I understand that a stick-on arrow rest, like the Hoyt Super Rest, should have the actual rest over the pivot point (deepest part of the grip). But how far above the shelf should it be? I don't remember a actual measurement being given in "Shooting the Stickbow", but in "Fundamentals of Recurve Target Archery", 5/8" was given. Also stated, if your bow has a plunger, you can just use that as a guide. Comments? Thanks.


----------



## Viper1 (Aug 21, 2003)

Joe - 

I generally try to keep it as low as possible or practical.

Here's the quote from Shooting the Stickbow 

"Remove the backing from the rest and place it on the sight window, with its *bottom edge close to the shelf* and the base of the “arrow holder” part of the rest directly above the deepest part of the grip (diag 2-4)."

The reason for that, it that it just makes tuning easier, in most cases. 

Viper1 out


----------



## guyver (Jan 3, 2012)

Plunger or as low as you can get it, consider fletching clearance.

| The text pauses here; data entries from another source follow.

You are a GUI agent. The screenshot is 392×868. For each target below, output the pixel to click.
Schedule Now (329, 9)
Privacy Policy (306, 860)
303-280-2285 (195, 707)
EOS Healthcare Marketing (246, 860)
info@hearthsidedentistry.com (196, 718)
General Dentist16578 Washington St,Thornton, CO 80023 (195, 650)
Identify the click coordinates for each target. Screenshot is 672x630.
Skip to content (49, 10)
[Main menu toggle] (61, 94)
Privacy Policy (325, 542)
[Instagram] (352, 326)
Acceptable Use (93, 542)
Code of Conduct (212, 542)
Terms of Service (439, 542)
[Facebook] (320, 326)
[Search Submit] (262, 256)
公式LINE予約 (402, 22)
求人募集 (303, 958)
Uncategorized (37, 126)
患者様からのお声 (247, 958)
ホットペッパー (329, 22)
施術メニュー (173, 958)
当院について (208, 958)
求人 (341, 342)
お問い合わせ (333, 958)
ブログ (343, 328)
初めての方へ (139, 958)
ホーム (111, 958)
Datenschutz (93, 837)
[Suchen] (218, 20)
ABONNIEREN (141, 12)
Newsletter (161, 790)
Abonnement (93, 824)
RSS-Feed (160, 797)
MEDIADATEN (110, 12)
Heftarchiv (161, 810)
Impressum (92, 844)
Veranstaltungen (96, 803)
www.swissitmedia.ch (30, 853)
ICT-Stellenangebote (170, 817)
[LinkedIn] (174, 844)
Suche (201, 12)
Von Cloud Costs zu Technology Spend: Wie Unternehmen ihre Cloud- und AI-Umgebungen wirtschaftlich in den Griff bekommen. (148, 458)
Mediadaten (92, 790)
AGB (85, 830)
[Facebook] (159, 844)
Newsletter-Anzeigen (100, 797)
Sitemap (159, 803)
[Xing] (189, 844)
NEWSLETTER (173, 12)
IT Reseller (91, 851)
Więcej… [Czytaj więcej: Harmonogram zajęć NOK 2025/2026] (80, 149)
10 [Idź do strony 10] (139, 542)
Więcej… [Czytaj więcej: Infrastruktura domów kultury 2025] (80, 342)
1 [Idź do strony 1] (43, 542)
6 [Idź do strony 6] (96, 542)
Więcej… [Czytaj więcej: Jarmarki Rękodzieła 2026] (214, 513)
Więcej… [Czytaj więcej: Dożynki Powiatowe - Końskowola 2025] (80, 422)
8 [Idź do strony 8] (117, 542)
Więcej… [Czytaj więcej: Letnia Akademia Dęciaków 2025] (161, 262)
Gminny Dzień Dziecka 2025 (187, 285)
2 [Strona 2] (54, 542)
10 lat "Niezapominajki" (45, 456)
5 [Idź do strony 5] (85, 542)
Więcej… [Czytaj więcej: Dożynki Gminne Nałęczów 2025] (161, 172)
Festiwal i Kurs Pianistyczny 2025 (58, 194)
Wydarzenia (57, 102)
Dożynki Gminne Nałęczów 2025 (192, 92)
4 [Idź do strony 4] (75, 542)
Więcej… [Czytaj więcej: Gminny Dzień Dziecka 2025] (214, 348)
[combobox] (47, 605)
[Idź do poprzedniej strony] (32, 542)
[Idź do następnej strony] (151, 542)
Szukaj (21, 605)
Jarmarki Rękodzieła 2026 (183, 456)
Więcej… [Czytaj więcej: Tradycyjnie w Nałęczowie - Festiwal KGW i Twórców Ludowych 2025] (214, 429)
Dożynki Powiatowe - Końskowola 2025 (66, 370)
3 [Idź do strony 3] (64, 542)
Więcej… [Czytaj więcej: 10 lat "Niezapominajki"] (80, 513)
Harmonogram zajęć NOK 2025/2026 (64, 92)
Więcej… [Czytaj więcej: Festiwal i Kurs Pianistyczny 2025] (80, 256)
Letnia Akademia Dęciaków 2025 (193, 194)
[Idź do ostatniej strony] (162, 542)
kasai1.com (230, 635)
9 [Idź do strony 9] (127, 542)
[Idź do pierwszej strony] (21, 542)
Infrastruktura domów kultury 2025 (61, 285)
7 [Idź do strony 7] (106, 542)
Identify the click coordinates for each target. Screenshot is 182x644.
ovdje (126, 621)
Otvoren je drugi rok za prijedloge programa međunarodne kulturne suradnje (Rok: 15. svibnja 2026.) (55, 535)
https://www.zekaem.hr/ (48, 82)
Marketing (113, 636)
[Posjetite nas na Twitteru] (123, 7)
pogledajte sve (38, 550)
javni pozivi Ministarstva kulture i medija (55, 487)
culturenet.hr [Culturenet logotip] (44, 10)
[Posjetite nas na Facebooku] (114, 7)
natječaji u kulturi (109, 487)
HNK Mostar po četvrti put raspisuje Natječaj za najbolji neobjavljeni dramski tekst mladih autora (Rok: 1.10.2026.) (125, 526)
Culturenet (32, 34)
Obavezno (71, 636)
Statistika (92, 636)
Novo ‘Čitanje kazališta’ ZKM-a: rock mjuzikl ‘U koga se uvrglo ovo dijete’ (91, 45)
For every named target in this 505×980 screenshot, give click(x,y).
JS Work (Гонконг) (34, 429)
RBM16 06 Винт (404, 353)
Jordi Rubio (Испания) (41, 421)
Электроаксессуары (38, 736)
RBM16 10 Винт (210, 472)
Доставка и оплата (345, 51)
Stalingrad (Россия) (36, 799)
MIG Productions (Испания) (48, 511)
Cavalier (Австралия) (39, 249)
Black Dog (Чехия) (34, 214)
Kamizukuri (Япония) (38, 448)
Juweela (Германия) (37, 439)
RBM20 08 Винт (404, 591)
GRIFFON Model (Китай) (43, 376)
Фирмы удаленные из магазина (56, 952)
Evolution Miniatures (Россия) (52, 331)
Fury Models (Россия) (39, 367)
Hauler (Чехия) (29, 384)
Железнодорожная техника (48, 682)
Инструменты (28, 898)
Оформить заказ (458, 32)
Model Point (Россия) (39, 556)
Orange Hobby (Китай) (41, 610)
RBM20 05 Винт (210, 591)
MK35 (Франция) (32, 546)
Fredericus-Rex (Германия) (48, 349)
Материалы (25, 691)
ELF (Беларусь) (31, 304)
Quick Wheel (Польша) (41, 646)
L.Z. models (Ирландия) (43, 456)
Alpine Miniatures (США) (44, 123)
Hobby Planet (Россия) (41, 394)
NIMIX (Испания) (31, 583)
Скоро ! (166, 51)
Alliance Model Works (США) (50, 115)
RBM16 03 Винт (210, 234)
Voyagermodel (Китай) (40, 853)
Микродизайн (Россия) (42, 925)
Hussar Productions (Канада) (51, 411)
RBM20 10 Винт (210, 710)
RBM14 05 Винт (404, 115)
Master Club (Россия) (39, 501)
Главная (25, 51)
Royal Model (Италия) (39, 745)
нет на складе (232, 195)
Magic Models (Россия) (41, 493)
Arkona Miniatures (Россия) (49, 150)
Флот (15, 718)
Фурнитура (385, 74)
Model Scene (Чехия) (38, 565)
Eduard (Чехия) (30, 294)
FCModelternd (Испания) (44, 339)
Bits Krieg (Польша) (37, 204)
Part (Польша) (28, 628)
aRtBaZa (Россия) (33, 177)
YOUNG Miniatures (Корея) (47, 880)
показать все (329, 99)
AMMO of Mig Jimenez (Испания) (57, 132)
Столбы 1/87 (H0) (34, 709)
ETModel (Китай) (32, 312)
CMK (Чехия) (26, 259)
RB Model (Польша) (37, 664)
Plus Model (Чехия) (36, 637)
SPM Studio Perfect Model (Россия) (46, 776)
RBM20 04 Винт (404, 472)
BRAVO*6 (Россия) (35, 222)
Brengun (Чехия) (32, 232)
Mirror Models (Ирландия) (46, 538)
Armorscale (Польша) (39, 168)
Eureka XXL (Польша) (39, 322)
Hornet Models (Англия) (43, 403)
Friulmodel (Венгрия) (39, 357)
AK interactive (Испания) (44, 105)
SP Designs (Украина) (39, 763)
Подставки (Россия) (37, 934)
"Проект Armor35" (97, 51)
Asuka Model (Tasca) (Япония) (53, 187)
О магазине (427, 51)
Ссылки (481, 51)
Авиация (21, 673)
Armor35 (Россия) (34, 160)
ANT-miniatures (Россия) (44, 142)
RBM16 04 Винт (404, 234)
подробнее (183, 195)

This is a personal preference kinda thing beyond that.

What Viper said


----------



## Joe Hohmann (Oct 24, 2013)

Thank you. It is currently close to the shelf (5/16" to the actual rest), but I need to move it back a bit to the pivot point. BTW, my arrows have plastic vanes.


----------



## Viper1 (Aug 21, 2003)

Joe - 

Sometimes aesthetics wins out over "function". On a lot of my "trad" or vintage bows, I set the rest where it looks best. The reason for placing the rest over the pivot point is too minimize the effects on any torque you place on the bow. How much of a difference that makes for the "average" shooter can be debated. 

If those arrows are spined and tuned correctly the vanes should be off the rest, and nowhere near the shelf due to paradox. 

Viper1 out.


----------